Bereaved cohabitant Siobhan McLaughlin has won her case at the Supreme Court that unmarried couples should have a right to the widowed parent’s allowance.
In Re an application by Siobhan McLaughlin for Judicial Review (Northern Ireland) [2018] UKSC 48, the Supreme Court held 4-1 that the legislative requirement for marriage unjustifiably discriminated against the survivor and the children on the basis of their marital or birth status, contrary to the European Convention on Human Rights, Arts 8 and 14.
McLaughlin lived with her partner, John Adams, as man and wife for 23 years until his death in 2014, and they had four children together. State benefits made up part of the family’s income. When Mr Adams died, McLaughlin claimed bereavement payment and widowed parent’s allowance but was refused because she had not been married or in a civil partnership. Both these state benefits have a contributory element, are non-means-tested, and are based on payments by the deceased from occupational income. McLaughlin sought judicial review.
Delivering judgment, Lady Hale said: ‘[The widowed parent’s allowance’s] purpose must be to benefit the children. The situation of the children is thus an essential part of the comparison… had the couple been married, their treatment would be very different: their household would have significantly more to live on while their carer is in work.’
Margaret Heathcote, Chair of family justice organisation Resolution, said the decision ‘supports families and their children regardless of how those families are labelled’.
Recent estimates suggest one in eight adults in England and Wales are living together unmarried, but the couple’s legal rights when the relationship ends are widely misunderstood, she said.

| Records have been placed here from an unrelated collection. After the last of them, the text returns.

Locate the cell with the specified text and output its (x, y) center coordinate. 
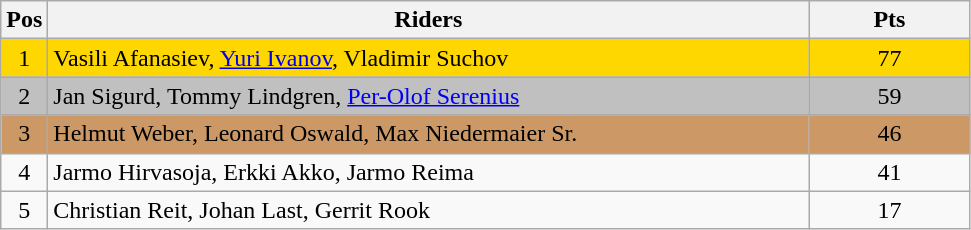
4 (24, 172)
Helmut Weber, Leonard Oswald, Max Niedermaier Sr. (428, 134)
46 (890, 134)
77 (890, 58)
2 (24, 96)
3 (24, 134)
59 (890, 96)
5 (24, 210)
Pts (890, 20)
Christian Reit, Johan Last, Gerrit Rook (428, 210)
Vasili Afanasiev, Yuri Ivanov, Vladimir Suchov (428, 58)
Jan Sigurd, Tommy Lindgren, Per-Olof Serenius (428, 96)
Riders (428, 20)
41 (890, 172)
Jarmo Hirvasoja, Erkki Akko, Jarmo Reima (428, 172)
1 (24, 58)
Pos (24, 20)
17 (890, 210)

She called on the government to put in place ‘minimum basic rights for these couples’. Scotland extended statutory rights to cohabiting couples in 2006 and in 2007 the Law Commission recommended reforms that would legally recognise the relationship status of these couples in England and Wales.
Maeve O’Higgins, head of family law at Burlingtons said: ‘This case highlights the very different treatment under the law between married and unmarried partners on the ending of their relationship, whether following the breakdown of their couple relationship, or the death of one of the partners. It also emphasises the continued widespread unawareness of the lack of rights for cohabiting partners.
‘In 2016 the House of Commons Work and Pensions Select Committee recommended that the bereavement benefits should be extended to cohabiting couples. The committee also pointed out that the cost of doing this could be limited to £21.6m, if bereavement benefits were extended only to those unmarried partners who (like Siobhan) were left with dependent children. The Government are now considering the implications of the Supreme Court ruling but it remains unclear if and when the law regarding bereavement benefits will be changed in favour of unmarried partners’.
Alison Penny, director, Childhood Bereavement Network, which supported the case, said: ‘While [McLaughlin] brought her case in Northern Ireland, it has implications for the rest of the UK where the wording of the eligibility criteria is the same. If current policy is in breach of the Human Rights Act in Northern Ireland, it must be in breach in the rest of the UK too.’